ELISA测AFP试验临界值的确定
【实验原理】(孙熙奉200946603058)
在微孔板上包被纯化的甲胎蛋白抗体(抗AFP),加入待测血清和酶标抗体(抗AFP-HRP),血清中的AFP与微孔板上的抗AFP 和不同量的抗AFP-HRP结合,洗涤分离后,加入酶底物系统进行显色反应。

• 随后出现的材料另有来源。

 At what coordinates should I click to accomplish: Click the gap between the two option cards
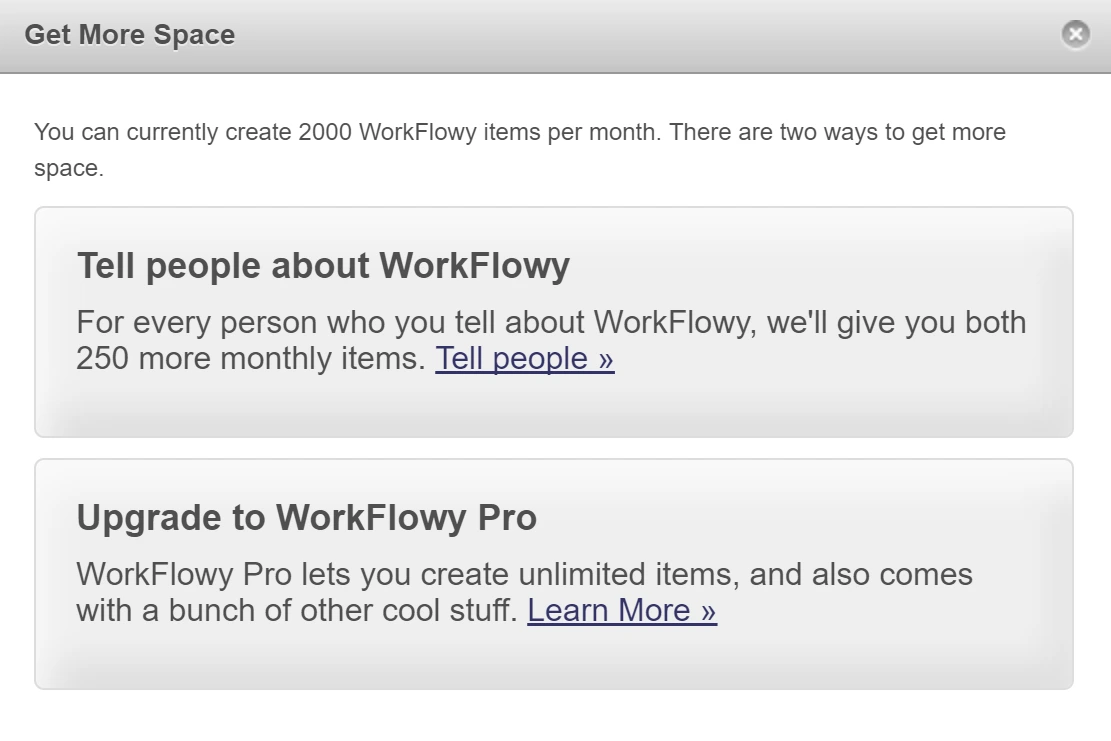coord(553,448)
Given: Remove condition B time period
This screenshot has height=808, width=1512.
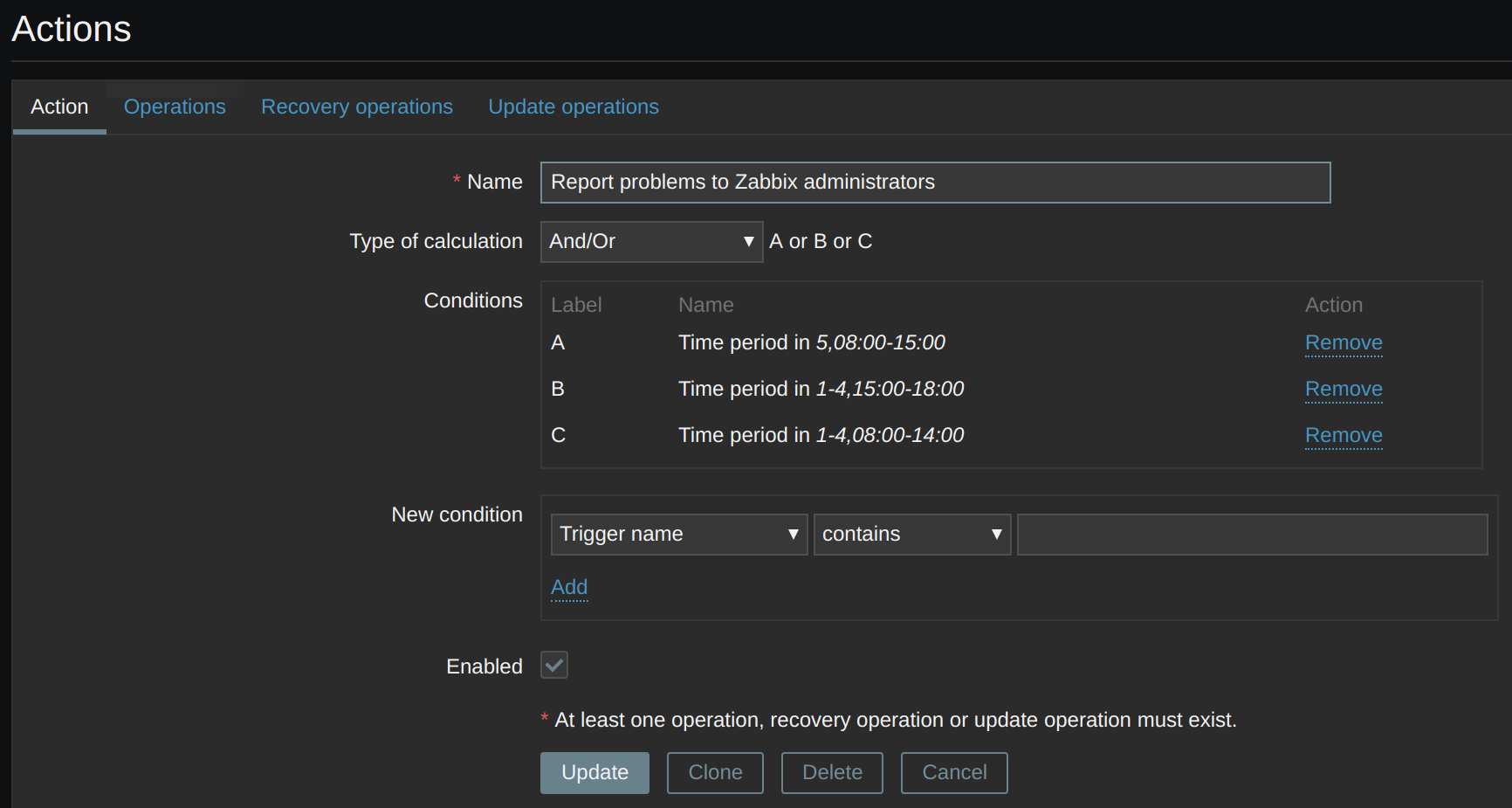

当样品中分析物浓度处于临界值时,用定性试验重复检测,将产生50%的阳性结果和50%的阴性结果
【试剂与器材】(应丽娟200946603073)
试剂:已知浓度50ng/ml的AFP阳性标本、抗AFP包被的酶标板、AFP阳性对照、AFP阴性
对照、抗AFP-HRP试剂、浓缩洗涤液、显色液A液、显色液B液、终止液。器材:加样器、温箱、洗板机、酶标仪。
【试验方法】(廖婷200946603064)
①实剂准备用前30分将酶标试剂盒从冰箱取出平衡至室温。
②将待测血清用生理盐水分别稀释至10ng/ml,20 ng/ml,25 ng/ml,30 ng/ml:
血清10ng/ml 20ng/ml 25ng/ml 30ng/ml 阳性对照阴性对照空白对照
AFP-HRP 50μL 50μL50μL 50μL 50μL 50μL50μL
温育30min,37℃
洗板机洗涤五次,最后一次尽量扣干
加显色剂A.B各50μL 振荡混匀,避光显色 37℃,15min
加终止剂50μL。振荡混匀,在450nm的波长和630nm双波长检测,
测定每个孔A值
注:每稀释倍各10孔,阳性,阴性,空白对照各2孔
【结果判断】:(凌凡200946603067)
1阳性判定CO值计算阳性判定值=阴性对照孔A均值Nc*2.1 2阴性判定样品A值<CO值为AFP阴性 3阳性判定样品A值≧CO值为AFP阳性 4阴、阳性结果各占50%的浓度即为临界值
【结果处理】(朱洪200946603061)
以浓度为横坐标,阳性率为纵坐标,找出阳性率为50%的浓度的临界值(坐标图)
【质量控制】(欧洪菊200946603070)
每板应设阴性对照孔2孔、阳性对照孔2孔、空白对照2孔。
【注意事项】邱蓉(200946603052)
1,血清或血浆包括用EDTA,柠檬酸钠或肝素等抗凝剂采集的血浆均可使用。采集后尽早进行实验,可在2-8℃储存7天。不要使用任何热处理过的样品。 2,不能检测含叠氮钠抑制辣根过氧化物酶的活性。 3,试剂盒从冷藏环境中取出再室温平衡15-30min后方可使用。实验前将液体轻轻振荡混匀,未用完的微孔条用自封袋密封2-8℃保存。
4,封板膜不能重复使用,不同批次酶标板,酶标试剂和阴阳性对照不可混用,不能与其它厂家试剂混用,试剂在有效期内使用。
5,加样品和液体试剂时必须用加液器加注,并经常校对其准确性。加入不同样品或不同试剂组分时,应更换加样器吸头,以防止出现交叉污染。
6,酶标板洗涤时各孔需加满洗液,以防止孔口有游离不能洗净。应设定30-60秒的洗液浸泡试剂。在洗板结束后,必须立即进行下一步,不可以使酶标板孔干燥。 7,显色时必须先加显色剂A液后加显色剂B液,以免显色过低。
8,AFP抗原测定结果的判定必须以酶标仪读数为准。读取结果是,应擦干酶标板底部,且孔内不能有气泡。不要触碰孔底的外壁,指印或划痕都可能影响A值。 9,所有样品,废液和废弃物都应按传染物处理。 10,终止液为2M硫酸,使用时应注意安全。
11,加入试剂顺序应一致,以保证所有反应板空温浴时间一样 12,严格按照规范使用酶标仪。
【影响因素】(胥杨蕾:200946603055) 1.试剂盒的质量:
2.仪器:温度控制精准,标本和试剂的吸量准确,无携带污染,仪器测量准确。 3.试剂:配制准确浓度,稳定性好,成分单一。
4.操作人员:不频繁换人,无视觉误差,技术水准好,不任意更改操作条件或参数,处理标本无不当。
5.标本:患者准备与标本采集符合要求,标本输送与保存过程无失误,无溶血或药物的影响。